IV Who Might Want To Offer The PALS Program?
Any group, organization or agency composed of parents or that works with parents may find PALS useful and relevant, including:
Home and School
Associations/ School Councils/ or Parent - Teacher Groups
Family Resource Centres
Social Service Agencies
Life Skills Classes
Stay-in-School Programs
Parent Education Programs
PALS is user-friendly. Following the principles of experiential education, the
material to be delivered in PALS sessions is straightforward, and the learning
is based on participants' own experiences.
Facilitators for PALS should have some training and/or experience in leading groups. Whenever possible, co-facilitation - having two group leaders - is preferable. For the convenience of facilitators, a separate section of PALS, A Guide to Facilitating Workshops, contains a review of the basics of group theory and leadership.
PALS can be adapted to many groups. Feel free to adjust this program to the needs of your organization.
PARENTS
ASSIST LEARNING AND SCHOOLING
ARE YOU A PARENT WHO WANTS YOUR CHILD
TO SUCCEED IN SCHOOL?
PALS is a workshop program that has been developed by the Stay-In-School Initiative of Human Resources Development Canada. Research has proven that a parent's involvement in her/his children's education produces higher grades and long term academic achievement, as well as a more positive attitude and better behaviour in school. The result is more effective schools and a better future for our children.
Workshop Topics
Topic 1: The Important Role of Parents - Understand the shift to the
information age and the need to prepare your child for the resulting social
changes. Learn how to help your child to learn.

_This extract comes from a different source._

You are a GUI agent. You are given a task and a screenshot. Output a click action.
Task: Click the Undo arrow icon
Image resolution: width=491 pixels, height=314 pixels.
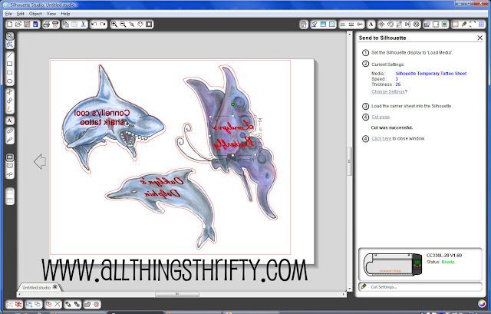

Topic 2: Building Self-Esteem - Understand the importance and interconnection of self-esteem in your life and in your child's life. Recognize the connection with success in school.
Topic 3: Parenting Styles - Explore the three basic parenting styles and look at the consequences of each one. Recognize your parenting styles and its effectiveness and explore ways to change.
Topic 4: Communication - Understand the role effective parent-child communication plays in learning and schooling. If a child feels listened to, he or she will feel good about themselves.
Topic 5: Being a Role Model - Understand the ways that role modeling can help you make a positive difference in your child's development and learning.
Topic 6: Who's really in Charge? An Approach to Positive Discipline - Learn the importance of discipline. Learn some guidelines for managing your child's behaviour.
Topic 7: Kids and Television - Recognize how TV affects children and their learning. Discuss strategies to influence your child's TV viewing.
Topic 8: Working with Teachers and Schools - Explore the different kinds of parent-teacher relationships and recognize that better communication among parents and teachers and schools helps children learn.
Topic 9: Responsibility and Homework - Understand the connection between problem solving and decision making skills and children taking responsibility. Learn about the importance of homework in developing responsibility and appreciate it.
Topic 10: Reading
and Writing - Appreciate the value of literacy and how young children develop
literacy skills. Learn ideas and strategies for assisting your child's
language development and reading skills.
Topic 11: Technology and Computers - Understanding the importance of computers and technology and the part computers play in your child's learning and skills development.
Topic 12: Preparing
for Careers and Jobs - Understand our changing world and the implications
for children and parents. Learn where new jobs might be found.
"There is no doubt that parents and schools together share a common goal of preparing children for a satisfying productive adulthood."